Goal of the exercise: When a record holds a picture, leave the picture out and copy everything else exactly.

Given records:
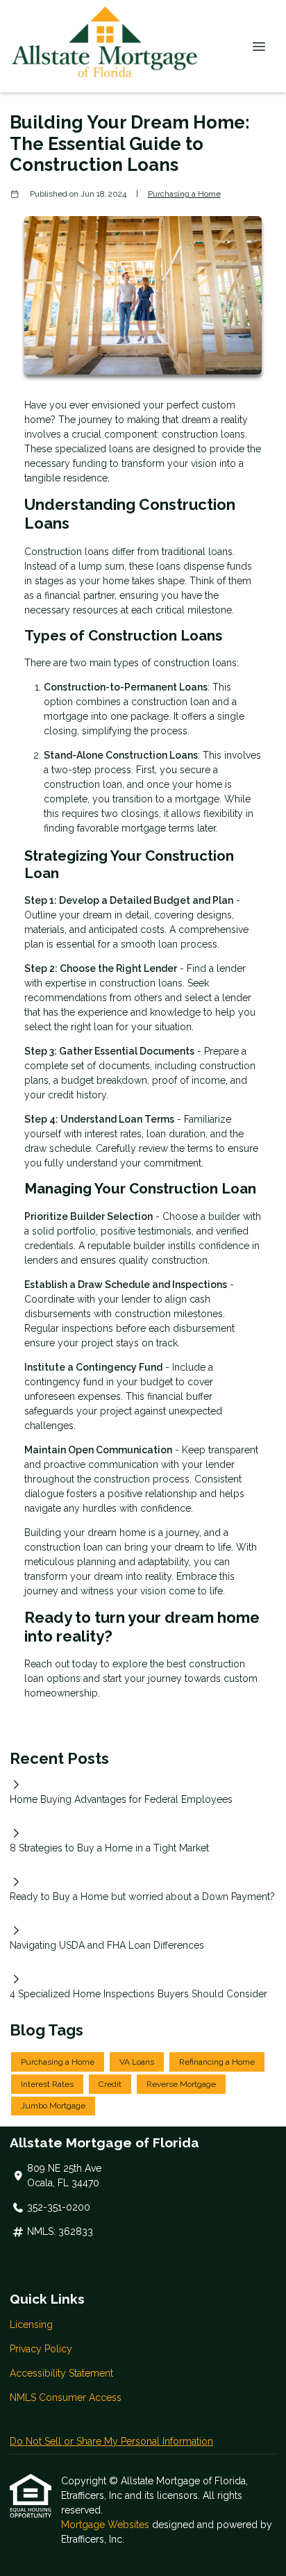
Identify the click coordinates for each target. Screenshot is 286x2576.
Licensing (31, 2324)
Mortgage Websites (106, 2524)
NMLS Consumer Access (65, 2397)
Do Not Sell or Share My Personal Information (111, 2441)
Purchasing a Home (184, 194)
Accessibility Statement (61, 2373)
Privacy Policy (41, 2348)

Problem solution:
Identify the click coordinates for each target. Screenshot is 286x2576.
Licensing (31, 2324)
Mortgage Websites (106, 2524)
NMLS Consumer Access (65, 2397)
Do Not Sell or Share My Personal Information (111, 2441)
Purchasing a Home (184, 194)
Accessibility Statement (61, 2373)
Privacy Policy (41, 2348)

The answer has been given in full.